Could you help me to get the right direction? Is the Q-learning strategy a good one for my domain? Is the Montecarlo still the best option for me? Would it work well in a 4 players game like Buraco (2 opponents and 1 team mate)? Is there any other method that i’m ignoring?

PS: My goal is to develop an enjoyable AI for a casual application, i can even consider the possibility to make the AI cheating for example by looking at the players hands or deck. Even with this, ehm, permission i would not be able to build a good heuristic, i think :/

Thank you guys for your help!

EDIT: thinking again about your knowledge in MCTS and your implementation of checkers, I think my answer is formulated too pedagogical -- you probably know much of this if you know MCTS. Nevertheless, I hope it helps.
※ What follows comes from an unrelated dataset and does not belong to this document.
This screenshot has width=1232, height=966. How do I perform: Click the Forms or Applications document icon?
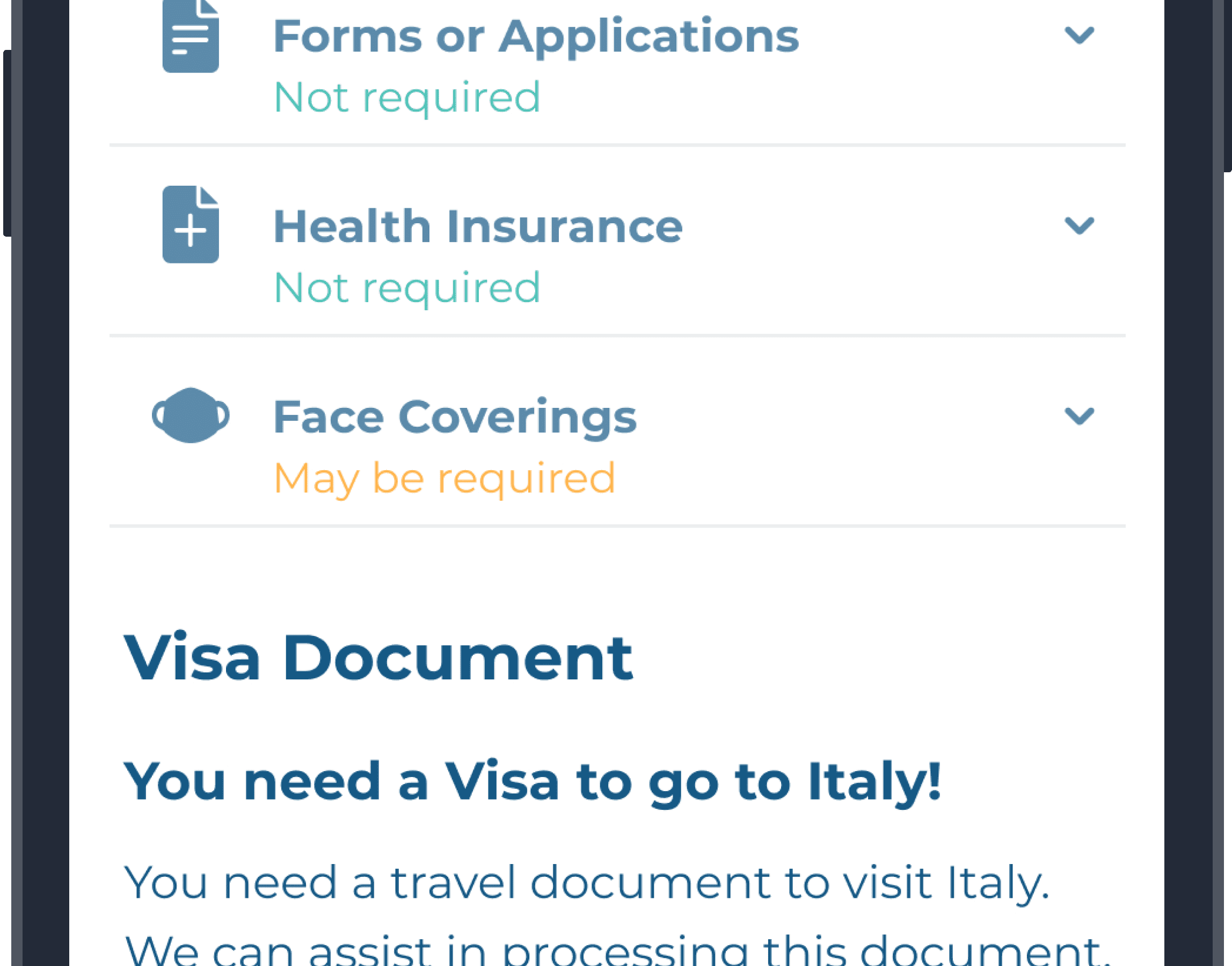pyautogui.click(x=190, y=37)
Feel free to ask specific questions in the comments.

I was the one to suggest you to open a new question, so I fell I should at least give an answer here. However, right at the beginning, I want to clarify about what should be expected here. The things you are asking for are quite complex and require some solid experience in the realization. I had the occasion to implement optimal strategies for quite a few games, and I'd consider this here still a heavy challenge. So I think the goal here is to get some overview -- and not a proper solution (which I couldn't give anyhow as I don't know the game of Buraco).
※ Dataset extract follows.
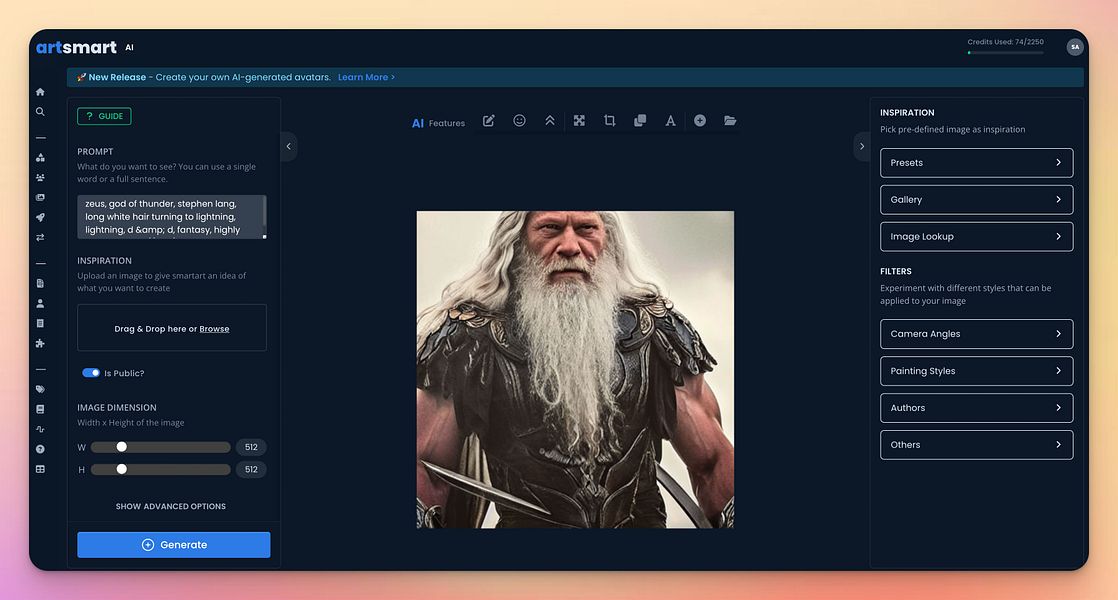The height and width of the screenshot is (600, 1118).
Task: Click the plus icon to create new image
Action: (x=699, y=120)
As stated in the other answer, the theory of reinforcement learning provides a solid foundation. A good introduction is the book of Sutton and Barto with the same title. It's really readible and I'd suggest to get through the first five chapters or so (these cover Dynamic Programming and Monte Carlo). Two points in which this book is not sufficient are: (i) it does not give explicit application to two-player games, and (ii) it mainly relies on tabular representations of the value functions (--no neural networks and the like are involved).
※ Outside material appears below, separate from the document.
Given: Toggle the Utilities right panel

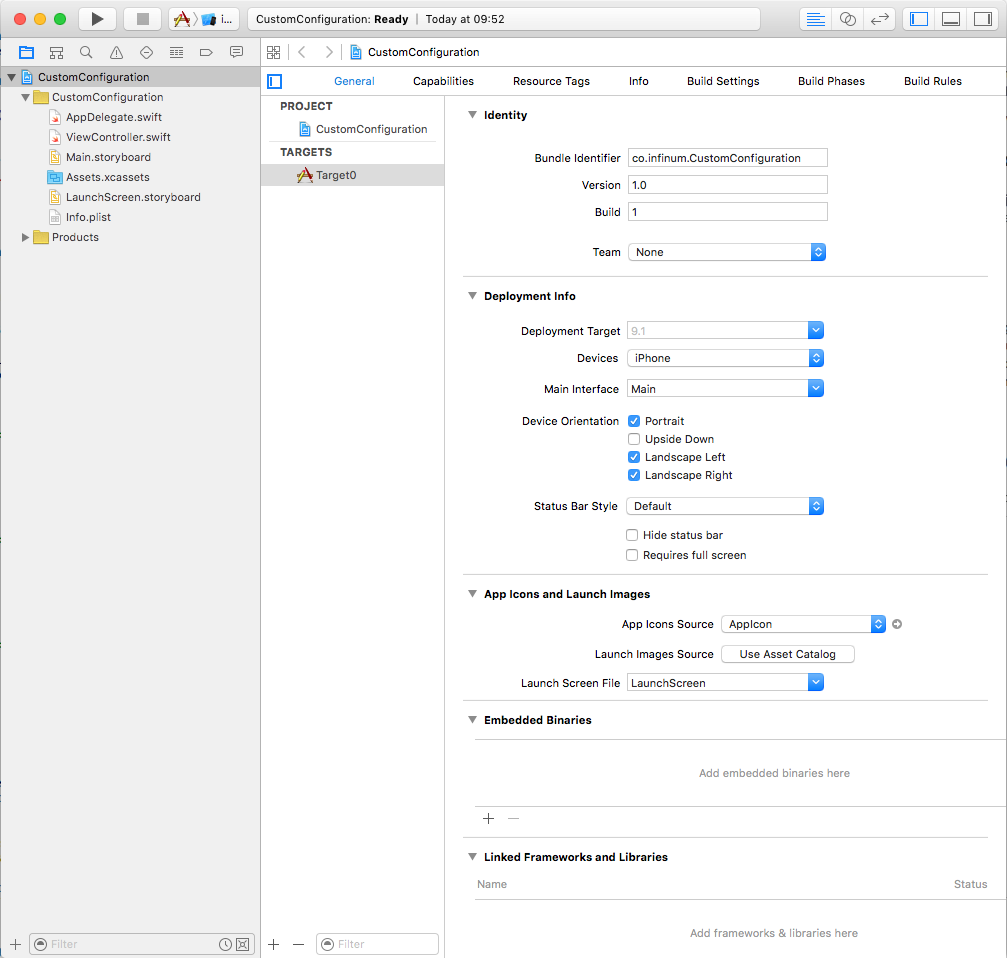Looking at the screenshot, I should click(x=982, y=19).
A elementary part of the implementation is the state S of the game. This state should capture the complete current status of the game as compact and non-redundant as possible. Further, for each state S, you need to be able to assign the available actions A (like taking a card). Moreover, depending on the method you want to apply, it helps to know the probability distribution p(S'|S,A) which gives the probability to end up in state S' when you are in state S and do action A. And finally, you need to specify the reward r(S'|S,A) when you are in state S and do the action A to end in S' (for two player zero-sum games the reward can be chosen quite easily: when S' is the state where you win, you get +1 as reward, if you lose -1, otherwise 0 -- this however does not hold for games with more players or non-zero-sum games).

From a given state S, you further can derive the reduced states S_P1, S_P2, etc. which the single players see. Those states capture the information of a specific player (which is of course less than the complete state -- a player does not know the cards of the opponent, and also not the order of cards in the deck, for example). These reduced states provide the base on which players make their decisions. So, the goal for player 1 is to get a function Q_1(S_P1, A) which tells him: when I'm in state S_P1, I should at best do the action A (this is the idea of Q-learning). And the same holds for the other players. These functions have to be trained so that optimal results come out.

The way to do so is through the central equation of reinforcement learning, the Bellman equation. There are several solution methods like value iteration, Monte Carlo (this is basically the method you referenced in your link), temporal difference methods, and so on. Some of these methods can be interpreted as your digital players which repeatedly play against each other and in this process hopefully get better each. However, this is not guaranteed, it is easy to get stuck in local minima like in any optimization problem. At best you already have a good digital player at hand (from somewhere) and you train only one player to beat him -- in this way you reduce the two-player problem to a single-player problem which is much easier.

I'll make a cut here, because this stuff is really better to grasp from the book, and because I know this answer won't help you practically even if it were ten pages long. Here one last suggestion how to proceed: (i) get the foundations from the book, (ii) implement some toy problems therein, (iii) extend the stuff to two player games -- see also the minimax theorem for this, (iv) solve some more easy games (like tic-tac-toe, even this takes long), (v) get acquainted with neural networks and all this stuff, and (vi) tackle Buraco -- that's a tough program, however.